STJ decide que pensão alimentícia pode ser permanente após exoneração judicial
A Terceira Turma do STJ decidiu que a pensão alimentícia pode ser mantida por tempo indeterminado, se o ex-cônjuge continuar pagando voluntariamente, criando expectativa legítima.
A Terceira Turma do Superior Tribunal de Justiça (STJ) decidiu que a pensão alimentícia pode ser mantida por prazo indeterminado, mesmo após uma exoneração judicial, caso o ex-cônjuge continue realizando os pagamentos de forma voluntária por vários anos.
Os ministros observaram que, ao manter os pagamentos de pensão por um período prolongado, o devedor gera uma expectativa legítima no beneficiário de que os pagamentos não serão interrompidos. Essa situação é configurada pelos efeitos jurídicos da supressio e da surrectio: a primeira ocorre quando o alimentante deixa de reivindicar o término dos pagamentos, enquanto a segunda permite ao beneficiário esperar a continuidade dos mesmos.
O caso específico analisado pelo tribunal envolveu um homem que pagou pensão alimentícia à ex-esposa por mais de 25 anos, mesmo após o término do prazo original estipulado.

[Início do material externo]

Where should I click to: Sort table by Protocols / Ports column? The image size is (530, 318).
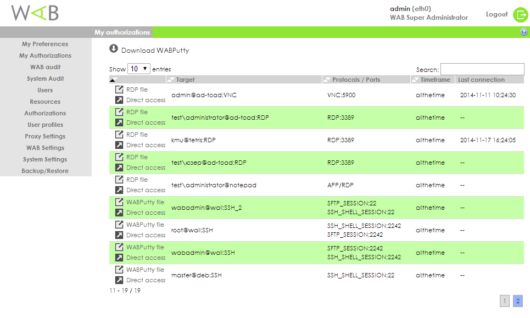356,80
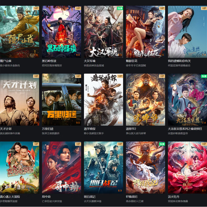
Task: Open 我的遗憾和你有关 title link
Action: coord(179,61)
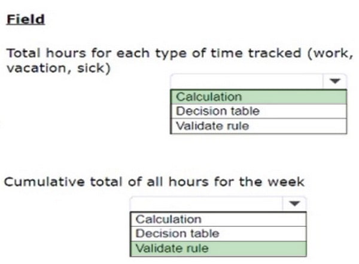The height and width of the screenshot is (264, 359).
Task: Click the empty combo box for Total hours
Action: pyautogui.click(x=247, y=81)
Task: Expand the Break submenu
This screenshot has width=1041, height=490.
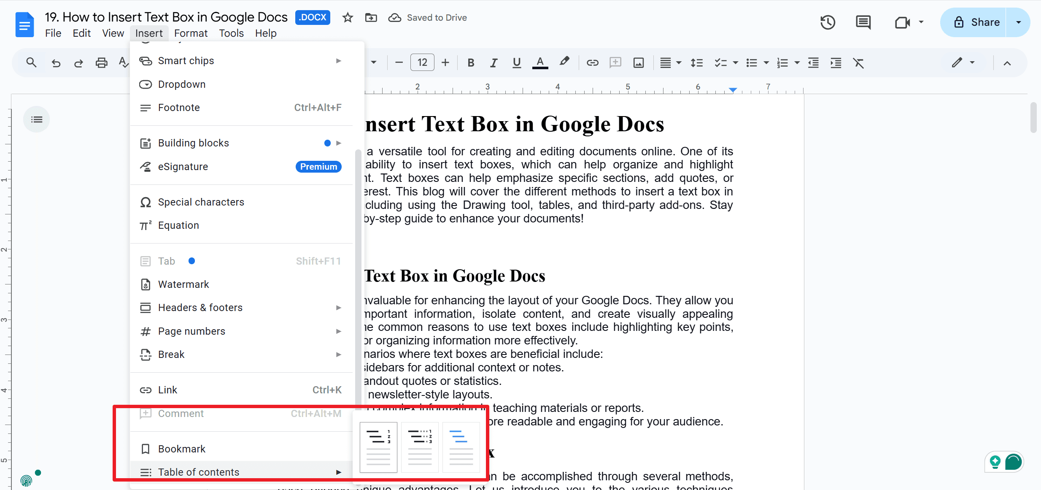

Em 2018, ele solicitou o fim dessa obrigação, alegando dificuldades financeiras e problemas de saúde, mas o STJ decidiu que ele deve continuar a realizar os pagamentos.

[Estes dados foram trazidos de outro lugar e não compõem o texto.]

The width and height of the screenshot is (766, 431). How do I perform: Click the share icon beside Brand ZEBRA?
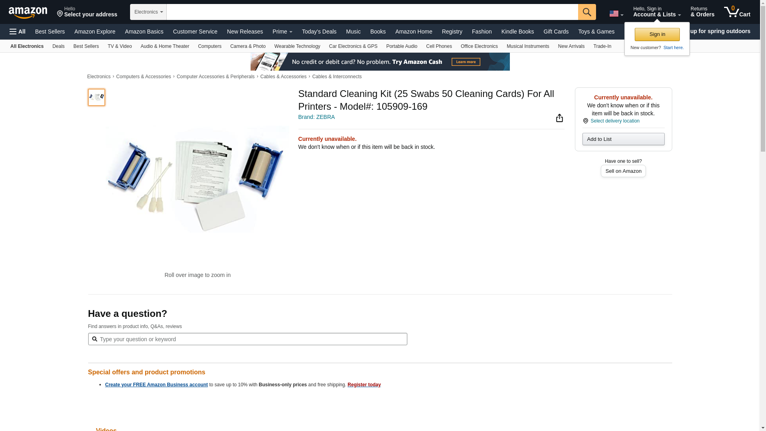(559, 118)
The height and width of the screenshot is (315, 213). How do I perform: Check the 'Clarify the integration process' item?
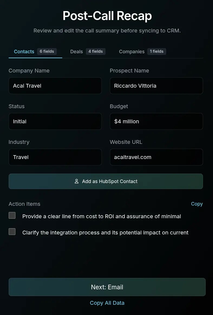12,232
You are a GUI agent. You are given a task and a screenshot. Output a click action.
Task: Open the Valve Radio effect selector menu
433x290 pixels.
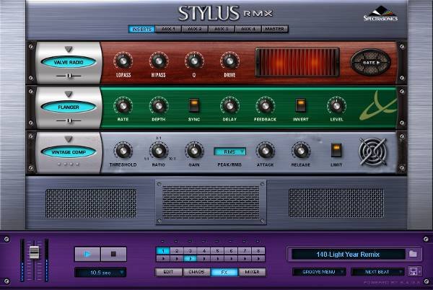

A relatora do caso, ministra Nancy Andrighi, ressaltou a importância da confiança e da boa-fé nas relações familiares. A ministra argumentou que alguém que mantém uma conduta consistente durante muitos anos não pode, de forma abrupta, alterar essa situação, frustrando a expectativa legítima do outro.
O tribunal também enfatizou que, em circunstâncias que envolvem a idade avançada ou questões de saúde fragilizada, a pensão alimentícia entre ex-cônjuges pode ter duração indeterminada.